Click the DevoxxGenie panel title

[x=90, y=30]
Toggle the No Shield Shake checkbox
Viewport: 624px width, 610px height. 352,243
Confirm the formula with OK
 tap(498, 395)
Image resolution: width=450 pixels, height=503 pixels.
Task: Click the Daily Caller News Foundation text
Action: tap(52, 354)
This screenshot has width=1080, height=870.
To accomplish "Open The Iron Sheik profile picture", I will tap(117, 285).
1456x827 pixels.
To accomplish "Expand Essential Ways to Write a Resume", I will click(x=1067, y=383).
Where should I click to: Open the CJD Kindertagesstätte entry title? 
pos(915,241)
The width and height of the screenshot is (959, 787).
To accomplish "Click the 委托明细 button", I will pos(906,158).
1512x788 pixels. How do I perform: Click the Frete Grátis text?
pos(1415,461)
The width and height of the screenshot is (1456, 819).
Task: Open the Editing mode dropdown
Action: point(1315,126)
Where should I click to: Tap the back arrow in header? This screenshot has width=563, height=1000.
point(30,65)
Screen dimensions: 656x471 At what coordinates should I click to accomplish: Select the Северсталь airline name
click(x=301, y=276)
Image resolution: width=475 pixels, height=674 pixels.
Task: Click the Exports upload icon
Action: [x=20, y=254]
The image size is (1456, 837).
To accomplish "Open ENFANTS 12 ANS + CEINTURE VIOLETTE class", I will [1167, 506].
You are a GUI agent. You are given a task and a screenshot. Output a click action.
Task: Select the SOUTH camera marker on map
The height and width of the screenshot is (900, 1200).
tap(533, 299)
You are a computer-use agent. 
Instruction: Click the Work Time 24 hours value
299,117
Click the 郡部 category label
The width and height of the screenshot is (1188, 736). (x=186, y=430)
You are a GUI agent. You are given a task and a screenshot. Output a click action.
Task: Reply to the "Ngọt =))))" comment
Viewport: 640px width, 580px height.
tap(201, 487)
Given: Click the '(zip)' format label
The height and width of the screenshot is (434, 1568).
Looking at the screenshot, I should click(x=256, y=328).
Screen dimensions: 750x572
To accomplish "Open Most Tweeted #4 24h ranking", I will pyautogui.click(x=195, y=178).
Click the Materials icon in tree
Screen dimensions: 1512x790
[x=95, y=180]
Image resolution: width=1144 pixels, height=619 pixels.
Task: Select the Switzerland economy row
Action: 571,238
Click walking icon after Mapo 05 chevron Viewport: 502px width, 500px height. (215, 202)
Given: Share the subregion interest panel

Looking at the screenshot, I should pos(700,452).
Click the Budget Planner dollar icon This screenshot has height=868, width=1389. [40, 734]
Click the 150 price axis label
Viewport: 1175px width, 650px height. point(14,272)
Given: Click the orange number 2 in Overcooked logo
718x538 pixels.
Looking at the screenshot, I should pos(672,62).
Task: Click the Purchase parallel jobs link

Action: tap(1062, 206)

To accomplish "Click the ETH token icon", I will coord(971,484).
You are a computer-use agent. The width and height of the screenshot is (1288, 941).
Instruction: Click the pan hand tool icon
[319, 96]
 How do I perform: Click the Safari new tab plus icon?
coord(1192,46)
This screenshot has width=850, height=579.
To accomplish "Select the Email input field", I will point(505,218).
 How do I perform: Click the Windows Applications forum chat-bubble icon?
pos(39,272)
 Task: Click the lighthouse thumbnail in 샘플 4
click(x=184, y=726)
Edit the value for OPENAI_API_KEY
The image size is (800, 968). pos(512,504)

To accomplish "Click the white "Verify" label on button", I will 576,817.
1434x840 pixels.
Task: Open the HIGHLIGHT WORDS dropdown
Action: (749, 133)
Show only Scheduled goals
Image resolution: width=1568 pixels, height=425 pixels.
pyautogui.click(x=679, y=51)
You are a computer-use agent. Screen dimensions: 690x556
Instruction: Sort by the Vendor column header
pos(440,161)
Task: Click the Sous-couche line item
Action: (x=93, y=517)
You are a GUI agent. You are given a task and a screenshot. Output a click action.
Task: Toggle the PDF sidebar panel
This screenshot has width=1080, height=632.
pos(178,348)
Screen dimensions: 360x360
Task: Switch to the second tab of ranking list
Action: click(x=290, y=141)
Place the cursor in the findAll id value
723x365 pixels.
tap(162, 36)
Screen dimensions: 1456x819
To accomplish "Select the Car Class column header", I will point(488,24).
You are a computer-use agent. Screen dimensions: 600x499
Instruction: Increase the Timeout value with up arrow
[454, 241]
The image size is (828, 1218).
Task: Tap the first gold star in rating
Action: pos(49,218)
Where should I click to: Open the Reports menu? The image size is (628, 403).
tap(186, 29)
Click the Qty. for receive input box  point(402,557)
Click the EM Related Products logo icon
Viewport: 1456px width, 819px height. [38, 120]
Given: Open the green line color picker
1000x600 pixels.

• **What you have to do**: Return every record above exactly as written.

• **Answer to this exercise**:
Click the DevoxxGenie panel title

[x=90, y=30]
Toggle the No Shield Shake checkbox
Viewport: 624px width, 610px height. 352,243
Confirm the formula with OK
 tap(498, 395)
Image resolution: width=450 pixels, height=503 pixels.
Task: Click the Daily Caller News Foundation text
Action: tap(52, 354)
This screenshot has width=1080, height=870.
To accomplish "Open The Iron Sheik profile picture", I will tap(117, 285).
1456x827 pixels.
To accomplish "Expand Essential Ways to Write a Resume", I will click(x=1067, y=383).
Where should I click to: Open the CJD Kindertagesstätte entry title? 
pos(915,241)
The width and height of the screenshot is (959, 787).
To accomplish "Click the 委托明细 button", I will pos(906,158).
1512x788 pixels. How do I perform: Click the Frete Grátis text?
pos(1415,461)
The width and height of the screenshot is (1456, 819).
Task: Open the Editing mode dropdown
Action: point(1315,126)
Where should I click to: Tap the back arrow in header? This screenshot has width=563, height=1000.
point(30,65)
Screen dimensions: 656x471 At what coordinates should I click to accomplish: Select the Северсталь airline name
click(x=301, y=276)
Image resolution: width=475 pixels, height=674 pixels.
Task: Click the Exports upload icon
Action: [x=20, y=254]
The image size is (1456, 837).
To accomplish "Open ENFANTS 12 ANS + CEINTURE VIOLETTE class", I will [1167, 506].
You are a GUI agent. You are given a task and a screenshot. Output a click action.
Task: Select the SOUTH camera marker on map
The height and width of the screenshot is (900, 1200).
tap(533, 299)
You are a computer-use agent. 
Instruction: Click the Work Time 24 hours value
299,117
Click the 郡部 category label
The width and height of the screenshot is (1188, 736). (x=186, y=430)
You are a GUI agent. You are given a task and a screenshot. Output a click action.
Task: Reply to the "Ngọt =))))" comment
Viewport: 640px width, 580px height.
tap(201, 487)
Given: Click the '(zip)' format label
The height and width of the screenshot is (434, 1568).
Looking at the screenshot, I should click(x=256, y=328).
Screen dimensions: 750x572
To accomplish "Open Most Tweeted #4 24h ranking", I will pyautogui.click(x=195, y=178).
Click the Materials icon in tree
Screen dimensions: 1512x790
[x=95, y=180]
Image resolution: width=1144 pixels, height=619 pixels.
Task: Select the Switzerland economy row
Action: 571,238
Click walking icon after Mapo 05 chevron Viewport: 502px width, 500px height. (215, 202)
Given: Share the subregion interest panel

Looking at the screenshot, I should pos(700,452).
Click the Budget Planner dollar icon This screenshot has height=868, width=1389. [40, 734]
Click the 150 price axis label
Viewport: 1175px width, 650px height. point(14,272)
Given: Click the orange number 2 in Overcooked logo
718x538 pixels.
Looking at the screenshot, I should pos(672,62).
Task: Click the Purchase parallel jobs link

Action: tap(1062, 206)

To accomplish "Click the ETH token icon", I will coord(971,484).
You are a computer-use agent. The width and height of the screenshot is (1288, 941).
Instruction: Click the pan hand tool icon
[319, 96]
 How do I perform: Click the Safari new tab plus icon?
coord(1192,46)
This screenshot has width=850, height=579.
To accomplish "Select the Email input field", I will point(505,218).
 How do I perform: Click the Windows Applications forum chat-bubble icon?
pos(39,272)
 Task: Click the lighthouse thumbnail in 샘플 4
click(x=184, y=726)
Edit the value for OPENAI_API_KEY
The image size is (800, 968). pos(512,504)

To accomplish "Click the white "Verify" label on button", I will 576,817.
1434x840 pixels.
Task: Open the HIGHLIGHT WORDS dropdown
Action: (749, 133)
Show only Scheduled goals
Image resolution: width=1568 pixels, height=425 pixels.
pyautogui.click(x=679, y=51)
You are a computer-use agent. Screen dimensions: 690x556
Instruction: Sort by the Vendor column header
pos(440,161)
Task: Click the Sous-couche line item
Action: (x=93, y=517)
You are a GUI agent. You are given a task and a screenshot. Output a click action.
Task: Toggle the PDF sidebar panel
This screenshot has width=1080, height=632.
pos(178,348)
Screen dimensions: 360x360
Task: Switch to the second tab of ranking list
Action: click(x=290, y=141)
Place the cursor in the findAll id value
723x365 pixels.
tap(162, 36)
Screen dimensions: 1456x819
To accomplish "Select the Car Class column header", I will point(488,24).
You are a computer-use agent. Screen dimensions: 600x499
Instruction: Increase the Timeout value with up arrow
[454, 241]
The image size is (828, 1218).
Task: Tap the first gold star in rating
Action: pos(49,218)
Where should I click to: Open the Reports menu? The image size is (628, 403).
tap(186, 29)
Click the Qty. for receive input box  point(402,557)
Click the EM Related Products logo icon
Viewport: 1456px width, 819px height. [38, 120]
Given: Open the green line color picker
1000x600 pixels.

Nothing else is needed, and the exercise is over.